Your goal =
Search the records below for "Viewport"; copy each line that has it.

[Stored data entries]
/---
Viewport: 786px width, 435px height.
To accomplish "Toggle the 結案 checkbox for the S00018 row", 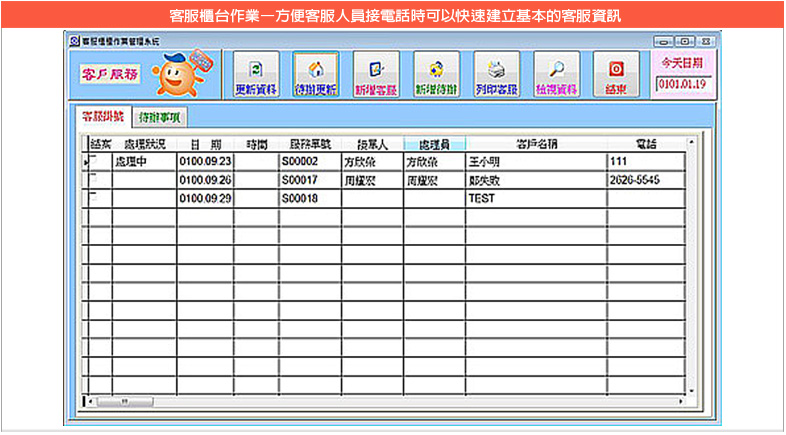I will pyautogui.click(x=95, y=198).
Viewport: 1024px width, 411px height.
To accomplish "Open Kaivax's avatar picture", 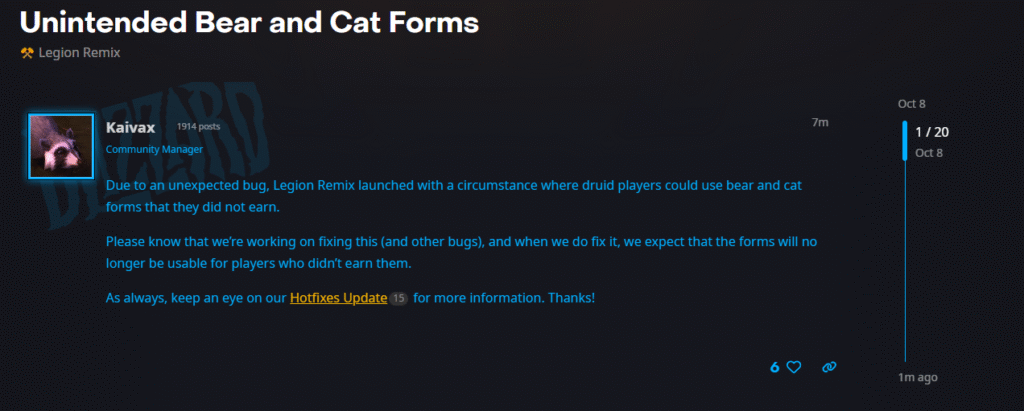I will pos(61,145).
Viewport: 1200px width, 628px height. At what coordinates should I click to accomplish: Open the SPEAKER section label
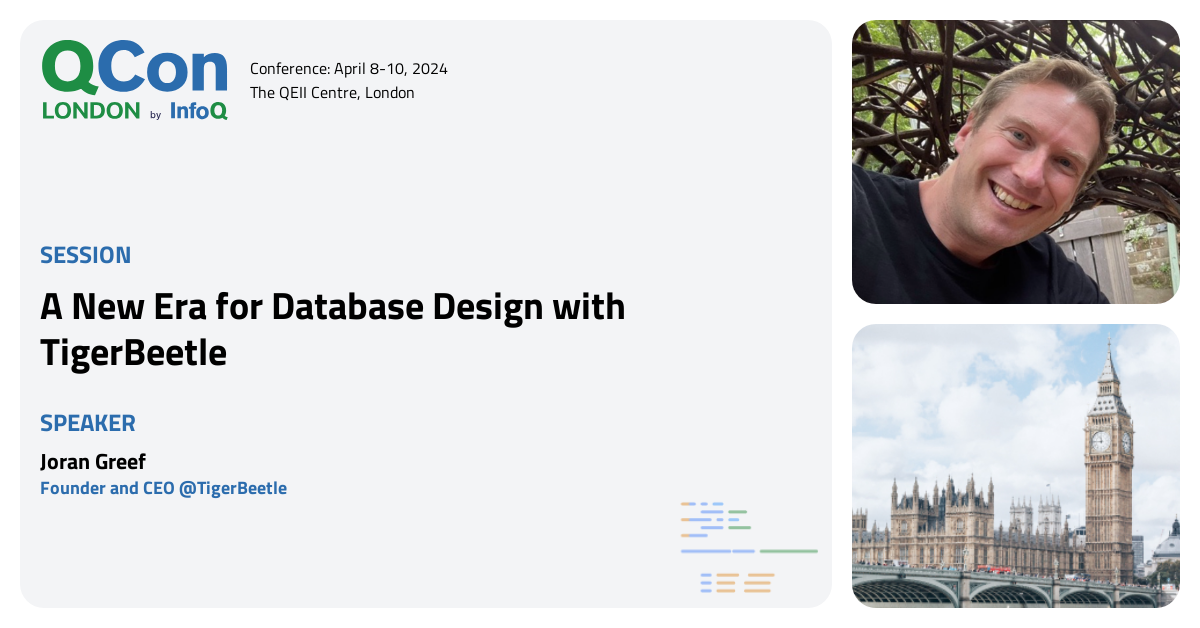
\---
Task output =
Viewport: 786px width, 435px height.
Viewport: 1024px width, 411px height.
Viewport: 1200px width, 628px height. At what coordinates should I click to accomplish: Open the SPEAKER section label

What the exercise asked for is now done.